Check out my first novel, midnight's simulacra!

Linux APIs

From dankwiki
Revision as of 03:48, 9 January 2010 by Dank (talk | contribs) (→‎Processes)

The Linux kernel is a protean, rapidly-changing thing. This is reflected even in "stable" APIs, especially when additions are strictly augmentative with regards to standards. Readers of classics like APIUE would do well to keep up with their LKML, or at least man pages. I'm documenting departures from these standards as I come across them in various man pages and source code. The kernel man pages can be browsed at http://www.kernel.org/doc/man-pages/online_pages.html. This page serves as a companion to "FreeBSD APIs".

File descriptors

  • Since 2.6.23, the open(2) system call accepts the O_CLOEXEC flag (as does recvmsg(2) and the corresponding MSG_CMSG_CLOEXEC flag).
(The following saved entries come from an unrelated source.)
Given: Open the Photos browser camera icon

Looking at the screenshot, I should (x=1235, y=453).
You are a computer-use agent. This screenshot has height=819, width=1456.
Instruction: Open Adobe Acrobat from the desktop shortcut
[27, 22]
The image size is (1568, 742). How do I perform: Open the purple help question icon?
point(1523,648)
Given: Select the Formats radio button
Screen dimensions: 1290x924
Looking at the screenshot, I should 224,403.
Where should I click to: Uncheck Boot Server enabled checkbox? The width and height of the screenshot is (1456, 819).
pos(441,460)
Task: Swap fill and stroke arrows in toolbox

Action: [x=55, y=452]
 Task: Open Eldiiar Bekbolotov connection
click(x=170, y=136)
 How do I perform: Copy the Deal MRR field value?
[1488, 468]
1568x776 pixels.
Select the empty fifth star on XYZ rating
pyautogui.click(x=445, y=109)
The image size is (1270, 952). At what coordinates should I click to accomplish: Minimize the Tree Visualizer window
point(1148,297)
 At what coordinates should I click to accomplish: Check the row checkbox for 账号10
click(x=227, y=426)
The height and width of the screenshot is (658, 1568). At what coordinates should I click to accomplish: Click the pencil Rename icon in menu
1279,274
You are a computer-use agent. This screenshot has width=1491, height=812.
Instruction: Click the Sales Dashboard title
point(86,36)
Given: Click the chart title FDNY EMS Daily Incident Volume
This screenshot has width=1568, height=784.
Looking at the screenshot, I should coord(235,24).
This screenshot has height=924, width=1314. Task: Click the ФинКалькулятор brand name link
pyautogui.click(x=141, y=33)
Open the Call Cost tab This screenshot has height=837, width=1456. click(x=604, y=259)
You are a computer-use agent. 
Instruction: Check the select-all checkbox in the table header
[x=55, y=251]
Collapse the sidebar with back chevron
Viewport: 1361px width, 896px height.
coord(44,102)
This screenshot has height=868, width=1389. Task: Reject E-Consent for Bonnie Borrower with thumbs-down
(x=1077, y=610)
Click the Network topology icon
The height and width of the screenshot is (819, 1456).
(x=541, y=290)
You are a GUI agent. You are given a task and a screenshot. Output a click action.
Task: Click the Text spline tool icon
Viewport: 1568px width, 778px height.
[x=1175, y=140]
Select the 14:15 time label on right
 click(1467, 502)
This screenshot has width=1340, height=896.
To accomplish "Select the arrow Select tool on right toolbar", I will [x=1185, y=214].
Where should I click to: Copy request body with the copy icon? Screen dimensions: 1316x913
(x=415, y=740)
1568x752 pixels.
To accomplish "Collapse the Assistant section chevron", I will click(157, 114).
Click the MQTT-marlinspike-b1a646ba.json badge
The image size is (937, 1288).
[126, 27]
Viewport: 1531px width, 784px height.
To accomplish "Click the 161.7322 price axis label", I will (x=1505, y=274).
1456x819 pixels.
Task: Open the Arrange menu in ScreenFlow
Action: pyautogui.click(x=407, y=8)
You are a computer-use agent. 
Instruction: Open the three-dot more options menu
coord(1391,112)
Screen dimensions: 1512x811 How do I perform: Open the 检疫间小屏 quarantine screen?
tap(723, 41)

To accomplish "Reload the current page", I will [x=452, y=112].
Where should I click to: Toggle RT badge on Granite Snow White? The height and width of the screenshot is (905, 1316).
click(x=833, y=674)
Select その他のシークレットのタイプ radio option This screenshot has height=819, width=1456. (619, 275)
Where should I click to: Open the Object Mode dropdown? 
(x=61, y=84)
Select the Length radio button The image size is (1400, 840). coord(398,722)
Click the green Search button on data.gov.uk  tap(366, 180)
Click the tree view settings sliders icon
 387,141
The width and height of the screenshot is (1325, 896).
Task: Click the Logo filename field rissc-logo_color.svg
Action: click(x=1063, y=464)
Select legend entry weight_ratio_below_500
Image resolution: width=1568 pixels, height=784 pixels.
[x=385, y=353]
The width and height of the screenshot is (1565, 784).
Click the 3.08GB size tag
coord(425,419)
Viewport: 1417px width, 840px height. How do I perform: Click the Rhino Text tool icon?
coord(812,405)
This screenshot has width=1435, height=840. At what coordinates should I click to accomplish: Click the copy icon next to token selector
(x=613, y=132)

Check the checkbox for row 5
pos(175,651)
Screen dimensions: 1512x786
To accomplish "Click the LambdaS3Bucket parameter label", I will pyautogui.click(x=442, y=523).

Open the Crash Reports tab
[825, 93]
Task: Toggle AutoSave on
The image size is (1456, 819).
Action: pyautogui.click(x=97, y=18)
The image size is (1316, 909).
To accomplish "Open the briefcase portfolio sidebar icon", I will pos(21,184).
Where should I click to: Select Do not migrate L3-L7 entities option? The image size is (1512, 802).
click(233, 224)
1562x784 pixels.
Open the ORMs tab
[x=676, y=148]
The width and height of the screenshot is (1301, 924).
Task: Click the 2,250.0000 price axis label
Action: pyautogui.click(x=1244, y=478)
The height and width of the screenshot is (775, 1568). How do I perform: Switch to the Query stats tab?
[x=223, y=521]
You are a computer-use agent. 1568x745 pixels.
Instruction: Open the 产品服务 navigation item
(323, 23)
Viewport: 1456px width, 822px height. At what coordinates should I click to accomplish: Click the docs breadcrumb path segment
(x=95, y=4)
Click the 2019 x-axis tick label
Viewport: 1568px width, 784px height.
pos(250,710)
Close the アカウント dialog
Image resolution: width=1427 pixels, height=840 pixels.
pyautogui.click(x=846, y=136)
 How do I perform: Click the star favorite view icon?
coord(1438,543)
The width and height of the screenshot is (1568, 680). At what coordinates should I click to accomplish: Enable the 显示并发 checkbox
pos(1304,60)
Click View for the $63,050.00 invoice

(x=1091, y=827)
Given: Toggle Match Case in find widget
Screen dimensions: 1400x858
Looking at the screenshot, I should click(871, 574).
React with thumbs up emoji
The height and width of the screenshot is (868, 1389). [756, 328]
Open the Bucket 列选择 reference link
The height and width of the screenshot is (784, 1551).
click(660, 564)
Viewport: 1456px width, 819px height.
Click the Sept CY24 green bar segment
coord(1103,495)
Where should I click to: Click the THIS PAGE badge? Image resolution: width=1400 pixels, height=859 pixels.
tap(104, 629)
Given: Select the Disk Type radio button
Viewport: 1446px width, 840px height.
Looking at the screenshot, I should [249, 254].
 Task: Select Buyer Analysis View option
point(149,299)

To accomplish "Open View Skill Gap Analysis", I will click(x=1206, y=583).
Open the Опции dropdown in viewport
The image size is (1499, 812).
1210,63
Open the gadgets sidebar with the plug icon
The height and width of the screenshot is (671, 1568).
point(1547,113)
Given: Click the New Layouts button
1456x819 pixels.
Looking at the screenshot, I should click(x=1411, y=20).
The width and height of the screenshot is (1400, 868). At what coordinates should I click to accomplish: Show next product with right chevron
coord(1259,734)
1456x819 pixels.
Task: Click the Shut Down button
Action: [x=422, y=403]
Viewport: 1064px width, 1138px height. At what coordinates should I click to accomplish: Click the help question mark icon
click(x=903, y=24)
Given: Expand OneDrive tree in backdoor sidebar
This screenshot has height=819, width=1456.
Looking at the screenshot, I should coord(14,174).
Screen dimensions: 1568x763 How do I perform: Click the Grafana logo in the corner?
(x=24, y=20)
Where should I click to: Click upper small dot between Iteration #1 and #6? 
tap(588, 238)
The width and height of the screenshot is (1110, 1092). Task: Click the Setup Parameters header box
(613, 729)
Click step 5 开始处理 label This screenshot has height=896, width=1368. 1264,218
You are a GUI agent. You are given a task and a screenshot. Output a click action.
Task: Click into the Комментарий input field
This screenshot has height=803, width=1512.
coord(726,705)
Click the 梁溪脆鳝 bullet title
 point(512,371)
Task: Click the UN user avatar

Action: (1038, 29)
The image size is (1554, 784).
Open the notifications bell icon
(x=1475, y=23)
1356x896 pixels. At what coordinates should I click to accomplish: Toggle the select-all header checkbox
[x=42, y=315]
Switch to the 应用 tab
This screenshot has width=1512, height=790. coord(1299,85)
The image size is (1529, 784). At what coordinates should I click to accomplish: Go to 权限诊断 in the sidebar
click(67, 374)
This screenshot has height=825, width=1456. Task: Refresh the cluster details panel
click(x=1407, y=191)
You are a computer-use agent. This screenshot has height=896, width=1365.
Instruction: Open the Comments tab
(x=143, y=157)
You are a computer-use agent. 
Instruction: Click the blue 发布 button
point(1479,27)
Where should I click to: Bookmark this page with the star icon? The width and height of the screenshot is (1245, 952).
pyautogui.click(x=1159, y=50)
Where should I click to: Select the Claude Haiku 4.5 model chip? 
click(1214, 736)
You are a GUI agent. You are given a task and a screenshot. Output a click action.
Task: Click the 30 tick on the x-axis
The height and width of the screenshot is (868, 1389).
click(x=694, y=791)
This atomically sets the close-on-exec flag upon update of the dtable, protecting against a race condition arising from fork(2)+exec(2) calls in other threads.
    • Since 2.6.24, fcntl(2) implements a F_DUPFD_CLOEXEC operation, mating O_CLOEXEC to F_DUPFD.
  • epoll(7) was introduced in 2.5.44; it is in ways similar to FreeBSD's kqueue or Solaris's /dev/poll (one major advantage over poll(2) is that the pollfd structures need not be copied from user- to kernel-space with each invocation).
    • FreeBSD aims to emulate epoll(7), but they don't yet seem to have done so...
  • Since 2.6.25 and 2.6.23 respectively, timerfd and signalfd system call families exist, supporting timer and signal-based operations via the file descriptor model (they are fully supported by poll(2), epoll(7), etc). These roughly correspond to EVFILT_TIMER and EVFILT_SIG event filters in kqueue. Since 2.6.27, timerfd_create(2) supports TFD_CLOEXEC and TFD_NONBLOCK bits in the flags parameter, and signalfd(2) supports a corresponding SFD_CLOEXEC/SFD_NONBLOCK pair.
    • In the course of 2.6.26 development, signalfd(2) saw an API change; the third parameter went from a (frankly baffling) masksize to an integer flags. See the LKML thread "signalfd API issues", and this LWN article.
  • The obsolete BSD implementation of asynchronous I/O is extended via the F_GETSIG and F_SETSIG subcommands to fcntl(2).
  • Since 2.6.22, the eventfd(2) system call returns a file descriptor that can be used for userspace and kernel to userspace event notification. It is associated with an 8-byte kernelspace counter, which the first parameter initializes. Since Linux 2.6.27, eventfd2(2) system call also accepts a flags parameter, specified using EFD_NONBLOCK and EFD_CLOEXEC. Support for eventfd(2) was added in glibc 2.8, and transparent support for eventfd2(2) was added in glibc 2.9.

Synchronization

  • Since 2.5.7, futexes have provided Linux's primary userspace locking primitive, and been at the heart of NPTL. Their API changed numerous times through 2.5's development.

Processes

Execution resources

General details of cpu partitioning and affinity can be found on the cpusets page.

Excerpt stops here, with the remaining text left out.